The David Attias’ defense team rested their case on Wednesday, a little over five weeks after the murder trail began.

Counsel will begin their closing arguments on Monday, June 3, after which the jury will deliberate guilt. If Attias – who pleaded not guilty by reason of insanity – is found guilty, the trial will enter an insanity phase to determine the defendant’s mental state at the time of the crime.

The defendant’s lawyers, Jack Earley and Nancy Haydt, said they expect insanity testimony to last only a week, meaning the trial may conclude by the end of June.

Attias, who was a freshman at UCSB last year, was arrested on Feb. 23, 2001, after his Saab hit and killed Nicholas Bourdakis, Christopher Divis, Elie Israel and Ruth Levy on Sabado Tarde Road. Levy’s brother, Albert, was seriously injured, but has since almost fully recovered. He will not testify because he has no memory of the crash.

The defendant – who was estimated to have driven down the residential street at speeds as high as 60 miles per hour – is charged with four counts of second-degree murder, four counts of manslaughter with gross negligence while driving under the influence of marijuana, and driving under the influence of marijuana resulting in great bodily injury.

Defense lawyers presented only seven days of testimony and a handful of witnesses since their arguments began May 20.

Attias’s parents Daniel and Diana testified for the defense’s arguments, as well as three psychiatrists and one psychologist.

Mr. and Mrs. Attias testified about how their son’s mental illness permeated his childhood and adolescence. They said their son’s problems made life difficult for the entire family, especially Mrs. Attias. Mr. Attias expressed remorse about forcing his son to stay at UCSB and told the jury, “if I knew then what we know now, things would have been different.”

The doctors testified that the defendant exhibits various symptoms of bipolar disorder, attention deficit hyperactivity disorder and autism. However, none would specifically diagnose the 20-year-old because of his young age.

The prosecutor, assistant district attorney Pat McKinley, called over 100 witnesses over the first three weeks of testimony, from April 24 to May 15.

Numerous UCSB students took the stand, including Attias’ roommates, friends and acquaintances from Francisco Torres. Much of testimony from these witnesses focused on Attias’ erratic behavior and drug use, which McKinley tried to portray as extensive.

Twenty-eight students testified that they had seen Attias do or heard him talk about drugs like Special K, marijuana, LSD, psychedelic mushrooms, cocaine and ecstasy. The defense has argued that Attias talked about illicit substances to fit into the alleged “drug-infested” atmosphere at UCSB.

I.V. residents who witnessed the crash and its aftermath also testified for McKinley, including IVTV creators Greg Shields and Sevan Matossian, who captured the crash scene on film. The approximately eight minutes of footage was shown to the jury and spectators on May 2, driving many spectators, including family of the victims and defendant, from the courtroom in tears.

Testimony during the beginning of the trial also focused on the amount of THC, the active ingredient in marijuana, in Attias’ system the night of the incident. McKinley called drug experts to support his allegations that the defendant was under the influence of marijuana when he sped down Sabado Tarde. Earley has argued that the amount of THC in his client’s blood was so minute that the positive results could have been due to the test’s margin of error.

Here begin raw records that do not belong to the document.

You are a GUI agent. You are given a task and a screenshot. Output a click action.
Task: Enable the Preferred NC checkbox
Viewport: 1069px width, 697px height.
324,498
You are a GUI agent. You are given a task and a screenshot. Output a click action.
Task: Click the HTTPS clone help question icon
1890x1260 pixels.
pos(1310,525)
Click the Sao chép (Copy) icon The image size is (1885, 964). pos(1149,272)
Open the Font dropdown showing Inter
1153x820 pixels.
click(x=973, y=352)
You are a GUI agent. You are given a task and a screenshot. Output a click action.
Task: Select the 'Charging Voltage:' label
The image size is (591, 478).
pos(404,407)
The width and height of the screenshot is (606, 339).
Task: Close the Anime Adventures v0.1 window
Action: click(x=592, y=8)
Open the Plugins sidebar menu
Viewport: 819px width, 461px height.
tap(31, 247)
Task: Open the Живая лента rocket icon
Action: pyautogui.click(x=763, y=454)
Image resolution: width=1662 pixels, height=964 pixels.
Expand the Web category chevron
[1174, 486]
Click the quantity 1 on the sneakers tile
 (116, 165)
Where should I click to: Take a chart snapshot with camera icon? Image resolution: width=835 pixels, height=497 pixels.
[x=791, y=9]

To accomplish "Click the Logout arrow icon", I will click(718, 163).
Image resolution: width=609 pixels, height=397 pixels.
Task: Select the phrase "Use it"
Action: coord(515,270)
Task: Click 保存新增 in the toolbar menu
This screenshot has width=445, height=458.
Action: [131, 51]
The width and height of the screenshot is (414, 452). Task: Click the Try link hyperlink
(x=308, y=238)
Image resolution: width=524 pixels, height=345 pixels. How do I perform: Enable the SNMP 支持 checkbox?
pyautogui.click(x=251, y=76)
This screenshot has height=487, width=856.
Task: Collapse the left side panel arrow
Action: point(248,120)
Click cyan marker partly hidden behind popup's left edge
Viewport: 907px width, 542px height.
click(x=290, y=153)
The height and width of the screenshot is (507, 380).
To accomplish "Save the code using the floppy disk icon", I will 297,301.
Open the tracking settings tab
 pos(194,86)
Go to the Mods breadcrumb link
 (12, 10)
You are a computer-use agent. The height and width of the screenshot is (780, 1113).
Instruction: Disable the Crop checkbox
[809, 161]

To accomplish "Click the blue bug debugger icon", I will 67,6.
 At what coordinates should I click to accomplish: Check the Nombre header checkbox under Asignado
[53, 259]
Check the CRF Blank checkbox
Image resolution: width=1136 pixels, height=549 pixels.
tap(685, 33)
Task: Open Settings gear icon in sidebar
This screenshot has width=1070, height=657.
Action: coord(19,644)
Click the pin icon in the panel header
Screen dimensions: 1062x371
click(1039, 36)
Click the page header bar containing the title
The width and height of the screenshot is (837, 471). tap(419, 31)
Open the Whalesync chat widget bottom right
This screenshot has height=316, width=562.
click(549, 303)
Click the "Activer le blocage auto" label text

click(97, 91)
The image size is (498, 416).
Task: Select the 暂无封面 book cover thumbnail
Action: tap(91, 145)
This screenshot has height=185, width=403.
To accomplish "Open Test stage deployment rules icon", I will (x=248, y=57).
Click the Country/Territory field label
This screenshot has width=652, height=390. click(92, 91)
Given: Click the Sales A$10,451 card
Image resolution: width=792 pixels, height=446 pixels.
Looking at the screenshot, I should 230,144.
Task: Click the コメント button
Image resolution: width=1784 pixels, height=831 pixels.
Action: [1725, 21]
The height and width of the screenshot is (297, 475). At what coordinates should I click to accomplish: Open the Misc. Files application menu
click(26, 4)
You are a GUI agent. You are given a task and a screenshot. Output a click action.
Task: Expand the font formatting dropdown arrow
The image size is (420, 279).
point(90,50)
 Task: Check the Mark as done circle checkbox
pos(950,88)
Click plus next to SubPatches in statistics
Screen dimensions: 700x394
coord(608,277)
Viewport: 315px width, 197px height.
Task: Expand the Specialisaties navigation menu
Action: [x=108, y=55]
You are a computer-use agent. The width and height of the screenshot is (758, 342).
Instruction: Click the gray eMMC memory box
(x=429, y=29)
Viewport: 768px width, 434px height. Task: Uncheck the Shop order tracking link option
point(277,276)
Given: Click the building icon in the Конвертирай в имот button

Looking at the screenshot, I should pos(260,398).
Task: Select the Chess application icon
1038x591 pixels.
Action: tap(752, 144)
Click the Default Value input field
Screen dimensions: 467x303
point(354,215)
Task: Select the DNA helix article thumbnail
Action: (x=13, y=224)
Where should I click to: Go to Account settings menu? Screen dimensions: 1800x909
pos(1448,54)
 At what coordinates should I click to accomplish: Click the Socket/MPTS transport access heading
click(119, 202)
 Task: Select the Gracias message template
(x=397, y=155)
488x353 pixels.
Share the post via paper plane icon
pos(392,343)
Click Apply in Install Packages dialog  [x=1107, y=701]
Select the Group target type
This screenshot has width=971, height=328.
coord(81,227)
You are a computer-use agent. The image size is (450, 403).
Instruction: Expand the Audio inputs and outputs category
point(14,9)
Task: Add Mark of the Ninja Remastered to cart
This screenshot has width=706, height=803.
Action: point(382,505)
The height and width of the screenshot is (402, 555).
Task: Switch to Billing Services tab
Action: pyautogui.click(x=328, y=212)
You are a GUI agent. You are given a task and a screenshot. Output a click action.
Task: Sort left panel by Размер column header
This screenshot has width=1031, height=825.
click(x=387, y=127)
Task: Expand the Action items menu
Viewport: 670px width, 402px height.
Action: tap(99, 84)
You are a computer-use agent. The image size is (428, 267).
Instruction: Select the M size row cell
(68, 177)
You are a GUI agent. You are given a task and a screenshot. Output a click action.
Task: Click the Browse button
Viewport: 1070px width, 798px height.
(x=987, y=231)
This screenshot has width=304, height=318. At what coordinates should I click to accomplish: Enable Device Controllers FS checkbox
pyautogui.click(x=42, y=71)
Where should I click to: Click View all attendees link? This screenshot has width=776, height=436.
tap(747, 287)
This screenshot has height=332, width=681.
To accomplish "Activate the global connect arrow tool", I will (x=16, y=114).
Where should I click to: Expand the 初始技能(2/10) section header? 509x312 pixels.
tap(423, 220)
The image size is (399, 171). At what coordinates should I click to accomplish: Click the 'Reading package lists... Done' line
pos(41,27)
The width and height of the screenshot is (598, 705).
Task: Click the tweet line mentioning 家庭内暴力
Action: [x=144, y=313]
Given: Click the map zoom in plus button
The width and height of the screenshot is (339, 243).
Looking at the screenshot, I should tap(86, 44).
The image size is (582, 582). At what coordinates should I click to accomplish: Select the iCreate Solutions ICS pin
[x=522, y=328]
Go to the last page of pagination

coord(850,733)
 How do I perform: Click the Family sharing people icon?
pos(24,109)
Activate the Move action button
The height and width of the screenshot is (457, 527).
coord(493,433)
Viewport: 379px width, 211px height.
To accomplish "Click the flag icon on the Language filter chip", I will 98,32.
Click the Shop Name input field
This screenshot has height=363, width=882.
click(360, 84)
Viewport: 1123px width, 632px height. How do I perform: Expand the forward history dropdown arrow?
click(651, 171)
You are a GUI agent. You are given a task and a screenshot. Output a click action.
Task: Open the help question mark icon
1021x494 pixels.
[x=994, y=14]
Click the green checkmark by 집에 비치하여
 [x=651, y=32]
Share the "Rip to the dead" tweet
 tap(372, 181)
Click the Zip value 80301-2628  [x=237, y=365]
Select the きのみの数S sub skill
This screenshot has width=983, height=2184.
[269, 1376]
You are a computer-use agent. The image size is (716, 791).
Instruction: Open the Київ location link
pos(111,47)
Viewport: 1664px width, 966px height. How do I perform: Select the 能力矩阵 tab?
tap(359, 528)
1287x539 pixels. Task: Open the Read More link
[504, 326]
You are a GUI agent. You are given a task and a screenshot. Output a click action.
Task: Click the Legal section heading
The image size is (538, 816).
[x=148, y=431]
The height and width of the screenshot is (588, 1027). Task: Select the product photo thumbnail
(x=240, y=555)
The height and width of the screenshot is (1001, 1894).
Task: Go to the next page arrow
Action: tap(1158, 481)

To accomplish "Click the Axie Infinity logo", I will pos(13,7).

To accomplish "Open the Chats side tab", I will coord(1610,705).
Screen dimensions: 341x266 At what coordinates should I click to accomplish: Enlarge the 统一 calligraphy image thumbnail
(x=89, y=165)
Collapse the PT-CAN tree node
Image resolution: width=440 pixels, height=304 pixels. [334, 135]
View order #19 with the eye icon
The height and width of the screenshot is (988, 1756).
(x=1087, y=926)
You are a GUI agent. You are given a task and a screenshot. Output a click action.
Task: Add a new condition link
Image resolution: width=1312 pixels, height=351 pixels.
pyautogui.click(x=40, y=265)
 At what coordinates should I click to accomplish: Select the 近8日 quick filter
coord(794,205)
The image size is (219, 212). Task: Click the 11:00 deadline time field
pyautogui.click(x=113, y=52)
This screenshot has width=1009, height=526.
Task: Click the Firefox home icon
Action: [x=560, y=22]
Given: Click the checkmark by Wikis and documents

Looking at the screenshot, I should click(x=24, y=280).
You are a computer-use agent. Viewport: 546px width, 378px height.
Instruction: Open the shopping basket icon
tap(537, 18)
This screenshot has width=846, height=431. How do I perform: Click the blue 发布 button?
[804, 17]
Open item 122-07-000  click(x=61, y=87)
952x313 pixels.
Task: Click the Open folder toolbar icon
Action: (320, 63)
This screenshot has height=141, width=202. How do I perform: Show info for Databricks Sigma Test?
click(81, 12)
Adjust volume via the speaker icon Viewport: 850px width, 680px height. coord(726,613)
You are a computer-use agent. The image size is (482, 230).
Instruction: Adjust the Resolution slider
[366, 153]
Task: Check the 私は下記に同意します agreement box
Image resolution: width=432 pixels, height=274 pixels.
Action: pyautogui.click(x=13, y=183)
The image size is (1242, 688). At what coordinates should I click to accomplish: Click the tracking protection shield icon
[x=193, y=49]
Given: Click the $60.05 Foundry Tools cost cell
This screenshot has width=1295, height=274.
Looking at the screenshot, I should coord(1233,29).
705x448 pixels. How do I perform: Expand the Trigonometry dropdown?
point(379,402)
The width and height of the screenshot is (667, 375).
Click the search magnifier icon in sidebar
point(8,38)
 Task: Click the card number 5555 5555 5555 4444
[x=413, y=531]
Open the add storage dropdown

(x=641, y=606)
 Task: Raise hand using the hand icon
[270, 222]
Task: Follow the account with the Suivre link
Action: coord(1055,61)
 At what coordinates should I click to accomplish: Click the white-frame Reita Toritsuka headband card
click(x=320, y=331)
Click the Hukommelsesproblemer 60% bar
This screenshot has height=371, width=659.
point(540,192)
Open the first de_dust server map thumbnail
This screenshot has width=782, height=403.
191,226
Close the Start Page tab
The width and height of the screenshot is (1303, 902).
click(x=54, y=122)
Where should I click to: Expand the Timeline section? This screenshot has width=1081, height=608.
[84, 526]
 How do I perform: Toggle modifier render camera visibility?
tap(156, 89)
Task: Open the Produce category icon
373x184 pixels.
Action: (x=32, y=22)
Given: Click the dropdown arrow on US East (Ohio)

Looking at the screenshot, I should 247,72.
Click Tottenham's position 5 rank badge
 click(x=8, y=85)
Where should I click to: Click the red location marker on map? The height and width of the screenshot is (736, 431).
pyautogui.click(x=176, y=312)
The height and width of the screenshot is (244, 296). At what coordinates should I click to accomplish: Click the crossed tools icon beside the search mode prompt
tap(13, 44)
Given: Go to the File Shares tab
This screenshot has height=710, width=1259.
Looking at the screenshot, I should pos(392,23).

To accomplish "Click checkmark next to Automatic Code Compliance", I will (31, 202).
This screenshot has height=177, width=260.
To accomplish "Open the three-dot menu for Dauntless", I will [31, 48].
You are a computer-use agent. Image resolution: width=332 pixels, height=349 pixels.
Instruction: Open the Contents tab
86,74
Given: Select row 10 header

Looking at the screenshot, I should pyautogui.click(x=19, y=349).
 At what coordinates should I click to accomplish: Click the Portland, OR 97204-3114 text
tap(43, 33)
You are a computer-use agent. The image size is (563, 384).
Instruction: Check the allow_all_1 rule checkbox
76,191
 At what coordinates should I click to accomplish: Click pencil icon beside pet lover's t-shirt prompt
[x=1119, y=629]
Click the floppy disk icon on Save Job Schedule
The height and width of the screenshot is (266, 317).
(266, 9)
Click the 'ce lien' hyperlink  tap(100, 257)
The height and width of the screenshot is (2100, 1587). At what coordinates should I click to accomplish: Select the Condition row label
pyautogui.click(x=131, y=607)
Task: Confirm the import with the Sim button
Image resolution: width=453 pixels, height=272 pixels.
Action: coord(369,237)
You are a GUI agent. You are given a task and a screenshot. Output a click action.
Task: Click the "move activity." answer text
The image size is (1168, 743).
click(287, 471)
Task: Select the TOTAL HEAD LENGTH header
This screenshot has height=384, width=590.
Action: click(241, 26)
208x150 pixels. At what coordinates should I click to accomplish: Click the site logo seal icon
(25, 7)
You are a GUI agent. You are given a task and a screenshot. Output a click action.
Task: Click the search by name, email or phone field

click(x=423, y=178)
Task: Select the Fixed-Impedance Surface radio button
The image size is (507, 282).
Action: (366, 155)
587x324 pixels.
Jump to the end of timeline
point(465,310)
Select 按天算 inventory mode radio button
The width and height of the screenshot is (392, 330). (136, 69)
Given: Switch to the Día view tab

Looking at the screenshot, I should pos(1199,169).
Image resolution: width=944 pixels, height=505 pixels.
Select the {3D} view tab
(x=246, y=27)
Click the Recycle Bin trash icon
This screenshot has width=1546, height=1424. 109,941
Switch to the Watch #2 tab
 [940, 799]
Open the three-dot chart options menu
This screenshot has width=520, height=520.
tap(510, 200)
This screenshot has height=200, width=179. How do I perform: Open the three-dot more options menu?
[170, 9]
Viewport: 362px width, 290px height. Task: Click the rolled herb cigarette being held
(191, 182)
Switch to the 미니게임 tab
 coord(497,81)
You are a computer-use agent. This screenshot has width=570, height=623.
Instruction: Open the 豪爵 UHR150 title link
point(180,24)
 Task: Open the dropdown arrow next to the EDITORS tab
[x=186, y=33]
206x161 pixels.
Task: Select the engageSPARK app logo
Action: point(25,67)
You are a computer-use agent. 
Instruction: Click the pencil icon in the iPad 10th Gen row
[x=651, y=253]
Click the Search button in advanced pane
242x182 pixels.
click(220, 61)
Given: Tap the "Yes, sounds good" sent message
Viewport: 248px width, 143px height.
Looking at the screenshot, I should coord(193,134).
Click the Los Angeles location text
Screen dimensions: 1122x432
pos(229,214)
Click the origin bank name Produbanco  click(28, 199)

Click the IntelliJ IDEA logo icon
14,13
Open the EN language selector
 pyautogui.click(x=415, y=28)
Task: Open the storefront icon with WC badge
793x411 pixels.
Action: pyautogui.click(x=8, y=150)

Pablo Stewart, a psychiatrist who has met with Attias twice since his arrest, was the defense’s last witness. He repeated on Wednesday much of what other doctors have said, including that Attias had an extensive psychiatric history pointing toward numerous symptoms of mental illness. Stewart also said the defendant was delusional in March during their first interview together.

During cross-examination, McKinley asked Stewart why he had quotations in his report if he hadn’t taken notes or tape-recorded the visits. Stewart said he threw out his notes from the first visit, and wrote up a report immediately after the second one, about six months later.

Stewart also said he thought Attias grossly exaggerated his drug use, after which McKinley put up three overheads in front of the jury that summarized all 28 testimonies related to the matter. Stewart maintained that he thought Attias was a “minor experimenter with drugs.”

McKinley asked Stewart how much the defense was paying him. Stewart said the total bill would probably total around $10,000, as he was being paid $275 an hour.

The trial will continue on Monday, June 3 at 8:30 a.m. in department two of the Santa Barbara Superior Courthouse.